New Brunswick's low-price gas tax remains as high prices return
Liberals imposed higher taxes to offset slumping fuel prices 3 years ago
As fuel prices surge, there's no sign the provincial government will revisit the higher gasoline and diesel taxes it imposed in 2015 when pump prices were low.
On Thursday morning, New Brunswick's Energy and Utilities Board raised the maximum amount retailers could charge consumers for self-service unleaded gasoline to just above $1.29 per litre.
It's the highest price the board has authorized since October 2014 and nearly 40 cents more than the slumping prices in late 2014 and early 2015 that prompted the province to step in and raise fuel taxes.
"Given the significant decline in global oil prices, we have seen gasoline prices fall by approximately 30 cents per litre over the past year," said former Liberal finance Minister Roger Melanson in his March 2015 budget address 10 weeks after retail prices in the province fell below $1.

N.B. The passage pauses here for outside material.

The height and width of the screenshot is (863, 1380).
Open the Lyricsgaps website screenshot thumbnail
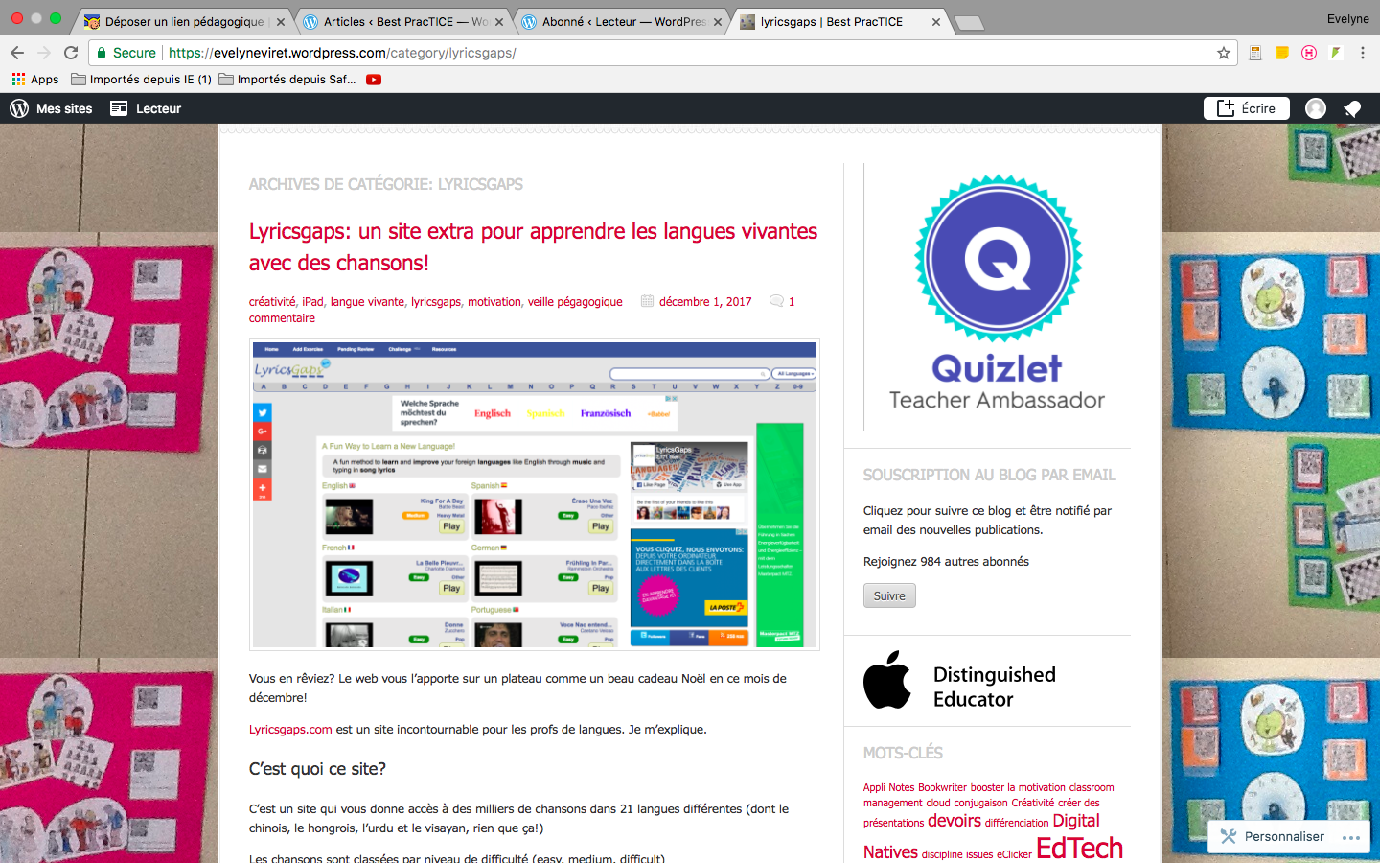[534, 494]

"With prices expected to remain low for an extended period, there is room to increase gasoline and diesel taxes while having a limited impact on the New Brunswick economy," he said.
No change coming
That tax increase has remained in effect even as petroleum markets have rebounded, and New Brunswick's department of finance not intending to make any changes.
"We are not considering any change to gas taxes at this time," wrote department spokeswoman Sarah Bustard in an email to CBC News.
Bustard said gas tax revenue is now needed to fulfil the province's "made-in-New Brunswick solution to carbon pricing, which sees existing gas taxes re-purposed to address climate change."
Trading prices for gasoline in New York, the basis of pricing in New Brunswick, have jumped 30 per cent since the tax was imposed, most of that occurring in the last two months.
New Brunswick motorists consume 1.5 billion litres of gasoline and diesel fuel per year, and due to the price slump in 2015, Melanson raised taxes individually 1.9 cents on gas and 2.3 cents on diesel.
That was to generate an additional $28.2 million per year in direct taxes and a further $2.3 million in provincial HST on those taxes. In the three years since, the tax increases brought in about $91 million.